Brigitte Macron lucha contra el bulo que cuestiona su identidad
La primera dama de Francia, Brigitte Macron, está decidida a poner fin a una falsa teoría que lleva años circulando por internet: la idea de que es un hombre. Este lunes, 10 personas se enfrentan a un juicio en París por difundir esta mentira, que ha traspasado fronteras y llegado a sabotear su identidad en los sistemas públicos franceses.

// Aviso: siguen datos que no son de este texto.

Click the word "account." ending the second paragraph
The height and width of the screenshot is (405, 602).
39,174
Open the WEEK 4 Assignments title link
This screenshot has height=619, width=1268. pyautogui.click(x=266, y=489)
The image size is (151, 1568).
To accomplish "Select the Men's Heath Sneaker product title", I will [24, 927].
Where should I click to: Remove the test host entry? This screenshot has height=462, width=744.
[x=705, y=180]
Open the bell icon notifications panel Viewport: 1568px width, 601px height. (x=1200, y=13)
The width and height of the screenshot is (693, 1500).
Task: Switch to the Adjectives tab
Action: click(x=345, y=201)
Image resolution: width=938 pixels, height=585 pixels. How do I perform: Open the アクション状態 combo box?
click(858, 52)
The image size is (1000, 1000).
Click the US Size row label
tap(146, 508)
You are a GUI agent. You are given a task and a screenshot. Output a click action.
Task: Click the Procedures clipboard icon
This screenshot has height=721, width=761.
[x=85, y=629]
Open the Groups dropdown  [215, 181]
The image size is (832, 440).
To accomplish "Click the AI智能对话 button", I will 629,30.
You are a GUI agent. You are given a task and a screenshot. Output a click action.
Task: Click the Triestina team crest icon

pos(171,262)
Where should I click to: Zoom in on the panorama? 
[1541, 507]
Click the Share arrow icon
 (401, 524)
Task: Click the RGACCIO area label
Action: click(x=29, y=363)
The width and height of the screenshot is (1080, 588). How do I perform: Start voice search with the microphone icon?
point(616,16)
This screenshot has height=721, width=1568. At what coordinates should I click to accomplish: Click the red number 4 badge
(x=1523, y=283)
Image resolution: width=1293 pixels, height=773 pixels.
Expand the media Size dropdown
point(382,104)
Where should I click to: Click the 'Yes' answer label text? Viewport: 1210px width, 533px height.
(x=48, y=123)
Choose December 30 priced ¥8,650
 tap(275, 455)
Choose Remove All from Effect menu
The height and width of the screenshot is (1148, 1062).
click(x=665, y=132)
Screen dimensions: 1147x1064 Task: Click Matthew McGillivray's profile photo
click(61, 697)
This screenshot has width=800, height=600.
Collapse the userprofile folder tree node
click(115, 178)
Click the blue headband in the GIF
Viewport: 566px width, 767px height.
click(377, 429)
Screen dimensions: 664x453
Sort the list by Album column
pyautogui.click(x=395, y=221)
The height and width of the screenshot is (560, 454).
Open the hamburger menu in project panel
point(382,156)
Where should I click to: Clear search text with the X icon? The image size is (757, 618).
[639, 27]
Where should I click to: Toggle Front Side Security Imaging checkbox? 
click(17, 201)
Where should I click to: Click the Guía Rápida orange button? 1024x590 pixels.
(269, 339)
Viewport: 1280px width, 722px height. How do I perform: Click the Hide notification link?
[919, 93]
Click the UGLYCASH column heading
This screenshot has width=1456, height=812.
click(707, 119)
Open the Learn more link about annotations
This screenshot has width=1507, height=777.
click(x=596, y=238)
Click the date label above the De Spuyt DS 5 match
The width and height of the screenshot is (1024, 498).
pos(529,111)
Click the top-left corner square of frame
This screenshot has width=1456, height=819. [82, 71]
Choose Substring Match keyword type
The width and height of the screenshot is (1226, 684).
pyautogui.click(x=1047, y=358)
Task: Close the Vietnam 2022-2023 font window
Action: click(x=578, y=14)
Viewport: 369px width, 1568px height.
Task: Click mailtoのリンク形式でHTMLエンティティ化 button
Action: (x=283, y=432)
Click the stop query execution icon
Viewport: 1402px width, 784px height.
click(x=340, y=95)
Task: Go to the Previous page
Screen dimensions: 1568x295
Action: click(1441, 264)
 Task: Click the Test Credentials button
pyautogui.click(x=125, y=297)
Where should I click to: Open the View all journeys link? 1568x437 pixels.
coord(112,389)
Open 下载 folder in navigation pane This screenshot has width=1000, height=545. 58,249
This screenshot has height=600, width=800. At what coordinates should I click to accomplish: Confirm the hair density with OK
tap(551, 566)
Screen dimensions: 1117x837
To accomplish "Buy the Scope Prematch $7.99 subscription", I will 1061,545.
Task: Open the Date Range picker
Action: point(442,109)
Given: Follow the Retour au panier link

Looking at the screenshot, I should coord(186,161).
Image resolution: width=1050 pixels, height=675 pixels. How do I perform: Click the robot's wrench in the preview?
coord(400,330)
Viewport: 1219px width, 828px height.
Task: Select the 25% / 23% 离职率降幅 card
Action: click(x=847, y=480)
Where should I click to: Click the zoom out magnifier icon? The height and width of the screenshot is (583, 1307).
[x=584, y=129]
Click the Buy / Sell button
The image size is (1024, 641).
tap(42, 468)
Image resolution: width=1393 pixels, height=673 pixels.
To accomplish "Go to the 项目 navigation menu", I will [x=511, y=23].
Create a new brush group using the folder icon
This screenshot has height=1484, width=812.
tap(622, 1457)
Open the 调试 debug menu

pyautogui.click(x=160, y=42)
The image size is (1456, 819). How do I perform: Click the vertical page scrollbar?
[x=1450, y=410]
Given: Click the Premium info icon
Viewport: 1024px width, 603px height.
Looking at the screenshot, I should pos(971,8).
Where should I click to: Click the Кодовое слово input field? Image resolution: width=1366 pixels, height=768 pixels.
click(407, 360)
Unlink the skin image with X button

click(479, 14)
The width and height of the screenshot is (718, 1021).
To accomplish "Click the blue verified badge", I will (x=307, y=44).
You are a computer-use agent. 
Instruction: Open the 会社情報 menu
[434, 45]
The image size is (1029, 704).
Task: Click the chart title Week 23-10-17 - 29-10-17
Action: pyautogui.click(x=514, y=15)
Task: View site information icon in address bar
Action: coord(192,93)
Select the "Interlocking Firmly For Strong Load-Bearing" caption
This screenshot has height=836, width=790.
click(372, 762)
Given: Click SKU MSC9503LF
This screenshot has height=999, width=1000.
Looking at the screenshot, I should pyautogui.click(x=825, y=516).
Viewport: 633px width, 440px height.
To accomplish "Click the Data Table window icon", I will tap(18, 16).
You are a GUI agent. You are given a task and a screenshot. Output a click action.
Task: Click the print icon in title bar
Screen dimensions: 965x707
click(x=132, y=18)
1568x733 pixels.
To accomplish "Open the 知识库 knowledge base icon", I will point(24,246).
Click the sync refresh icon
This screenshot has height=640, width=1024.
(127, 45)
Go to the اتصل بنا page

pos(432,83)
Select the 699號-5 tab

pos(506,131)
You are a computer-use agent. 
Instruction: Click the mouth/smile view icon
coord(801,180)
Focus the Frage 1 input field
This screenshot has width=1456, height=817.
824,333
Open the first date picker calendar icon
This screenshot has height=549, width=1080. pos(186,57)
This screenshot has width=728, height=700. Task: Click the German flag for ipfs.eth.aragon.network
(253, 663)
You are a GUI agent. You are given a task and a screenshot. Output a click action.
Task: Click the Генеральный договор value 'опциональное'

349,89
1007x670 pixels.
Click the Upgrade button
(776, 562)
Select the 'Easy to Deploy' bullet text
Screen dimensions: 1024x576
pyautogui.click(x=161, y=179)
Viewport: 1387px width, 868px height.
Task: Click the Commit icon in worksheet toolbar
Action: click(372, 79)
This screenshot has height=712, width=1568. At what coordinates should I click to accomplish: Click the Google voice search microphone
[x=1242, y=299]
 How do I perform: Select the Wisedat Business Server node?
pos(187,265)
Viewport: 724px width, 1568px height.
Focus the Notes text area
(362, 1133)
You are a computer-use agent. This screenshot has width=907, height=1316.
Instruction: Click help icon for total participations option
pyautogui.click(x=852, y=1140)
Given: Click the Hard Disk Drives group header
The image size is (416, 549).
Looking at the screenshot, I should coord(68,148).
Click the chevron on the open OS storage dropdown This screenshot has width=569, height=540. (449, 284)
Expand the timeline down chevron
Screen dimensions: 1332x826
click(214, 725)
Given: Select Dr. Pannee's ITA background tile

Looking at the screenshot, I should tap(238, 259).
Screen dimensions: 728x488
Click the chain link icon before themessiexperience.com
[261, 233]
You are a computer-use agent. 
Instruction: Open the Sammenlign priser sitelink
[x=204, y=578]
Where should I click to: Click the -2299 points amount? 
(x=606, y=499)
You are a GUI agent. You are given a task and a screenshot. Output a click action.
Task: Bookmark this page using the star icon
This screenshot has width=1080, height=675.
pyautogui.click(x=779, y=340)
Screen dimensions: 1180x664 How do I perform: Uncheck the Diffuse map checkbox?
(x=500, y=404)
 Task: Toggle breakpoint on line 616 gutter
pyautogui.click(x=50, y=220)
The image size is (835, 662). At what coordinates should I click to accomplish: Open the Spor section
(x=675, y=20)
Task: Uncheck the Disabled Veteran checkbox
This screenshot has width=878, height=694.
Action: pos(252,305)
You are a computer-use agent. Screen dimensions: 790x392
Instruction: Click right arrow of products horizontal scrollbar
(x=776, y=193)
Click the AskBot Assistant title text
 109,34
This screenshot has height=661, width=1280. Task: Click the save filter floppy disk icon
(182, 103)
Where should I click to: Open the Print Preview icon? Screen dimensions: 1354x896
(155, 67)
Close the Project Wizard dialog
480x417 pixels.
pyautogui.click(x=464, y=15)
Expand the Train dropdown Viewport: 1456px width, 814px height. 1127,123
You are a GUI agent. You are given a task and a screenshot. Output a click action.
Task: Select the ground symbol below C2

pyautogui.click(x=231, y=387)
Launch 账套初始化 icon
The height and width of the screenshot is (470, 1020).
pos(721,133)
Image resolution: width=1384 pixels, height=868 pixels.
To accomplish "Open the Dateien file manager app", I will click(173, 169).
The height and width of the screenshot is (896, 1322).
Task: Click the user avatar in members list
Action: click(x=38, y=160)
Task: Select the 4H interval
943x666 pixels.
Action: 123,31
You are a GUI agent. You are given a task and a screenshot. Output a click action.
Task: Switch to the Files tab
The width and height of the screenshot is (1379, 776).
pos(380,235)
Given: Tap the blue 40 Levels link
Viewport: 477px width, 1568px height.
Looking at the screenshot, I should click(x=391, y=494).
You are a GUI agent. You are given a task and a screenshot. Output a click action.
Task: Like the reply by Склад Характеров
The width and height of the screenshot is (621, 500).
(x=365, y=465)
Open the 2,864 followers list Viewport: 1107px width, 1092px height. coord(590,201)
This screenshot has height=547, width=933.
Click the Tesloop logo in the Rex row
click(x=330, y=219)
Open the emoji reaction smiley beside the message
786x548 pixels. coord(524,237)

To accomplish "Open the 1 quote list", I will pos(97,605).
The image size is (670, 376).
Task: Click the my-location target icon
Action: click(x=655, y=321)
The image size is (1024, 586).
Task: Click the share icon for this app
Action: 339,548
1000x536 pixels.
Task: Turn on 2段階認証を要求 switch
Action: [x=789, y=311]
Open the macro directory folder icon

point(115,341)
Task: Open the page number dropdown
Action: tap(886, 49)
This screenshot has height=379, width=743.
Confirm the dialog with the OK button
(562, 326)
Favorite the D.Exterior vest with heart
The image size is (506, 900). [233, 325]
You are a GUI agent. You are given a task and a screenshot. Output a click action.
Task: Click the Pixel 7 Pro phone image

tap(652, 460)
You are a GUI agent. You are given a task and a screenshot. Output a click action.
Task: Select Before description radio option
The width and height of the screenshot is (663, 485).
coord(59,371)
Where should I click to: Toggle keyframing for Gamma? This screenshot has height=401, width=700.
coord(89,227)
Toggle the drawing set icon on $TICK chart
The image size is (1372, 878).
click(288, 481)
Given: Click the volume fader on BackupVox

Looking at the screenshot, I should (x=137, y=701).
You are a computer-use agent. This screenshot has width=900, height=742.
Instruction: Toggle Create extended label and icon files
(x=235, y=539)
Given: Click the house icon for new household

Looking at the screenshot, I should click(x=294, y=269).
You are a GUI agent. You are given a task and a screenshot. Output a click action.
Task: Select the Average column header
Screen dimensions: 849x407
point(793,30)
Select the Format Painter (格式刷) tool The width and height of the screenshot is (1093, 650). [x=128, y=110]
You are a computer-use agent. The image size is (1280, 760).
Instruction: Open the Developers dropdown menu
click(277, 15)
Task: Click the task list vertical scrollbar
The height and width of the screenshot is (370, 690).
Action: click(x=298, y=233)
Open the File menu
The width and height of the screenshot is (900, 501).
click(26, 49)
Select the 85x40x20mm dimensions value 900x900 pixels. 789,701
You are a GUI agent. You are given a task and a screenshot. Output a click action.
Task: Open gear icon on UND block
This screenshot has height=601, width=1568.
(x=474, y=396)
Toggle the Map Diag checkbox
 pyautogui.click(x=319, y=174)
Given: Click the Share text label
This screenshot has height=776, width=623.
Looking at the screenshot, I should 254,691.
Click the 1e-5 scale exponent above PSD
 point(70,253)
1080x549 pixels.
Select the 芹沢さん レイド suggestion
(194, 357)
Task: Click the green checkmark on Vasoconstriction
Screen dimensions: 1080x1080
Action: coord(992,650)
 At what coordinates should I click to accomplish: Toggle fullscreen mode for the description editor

El juicio contra los acusados
El caso, que se lleva a cabo en el Tribunal Correccional de París, durará dos días. Los acusados, ocho hombres y dos mujeres de entre 41 y 60 años, incluyen figuras como un profesor, un publicista, un informático y la médium Delphine J., quien inició el rumor a través de su canal de YouTube. Todos compartieron información falsa, como una portada falsa de la revista Time donde Brigitte aparece como "el hombre del año" y acusaciones de "pedofilia" por la diferencia de edad entre los Macron, de 24 años.
El alcance del bulo
El rumor se extendió rápidamente, llegando incluso a Estados Unidos, donde la youtuber Candice Owens hizo una serie documental basada en esta falsa teoría. En Francia, la situación escaló hasta el punto de que se organizó una convocatoria en Amiens, ciudad natal de Brigitte, para "aclarar el asunto". Más de 2.000 personas se inscribieron para participar.
La batalla legal
Brigitte Macron presentó una denuncia en agosto de 2024, lo que llevó a varias detenciones entre diciembre de ese año y febrero de 2025. Los acusados se enfrentan ahora a penas de hasta dos años de prisión. Uno de ellos, la médium Delphine J., ya fue condenada por difamación en 2024, aunque fue absuelta en apelación. La familia Macron recurrió la decisión y el caso sigue abierto.
El objetivo de Brigitte
La primera dama busca poner fin a las mentiras que han dañado su reputación y la de su familia. Para ello, su equipo legal está preparando pruebas científicas y fotografías que confirmen su identidad como mujer. Este caso no solo busca justicia, sino también frenar la impunidad de las fake news y el ciberacoso.
Brigitte Macron quiere cerrar este capítulo de su vida y enviar un mensaje claro: las mentiras tienen consecuencias.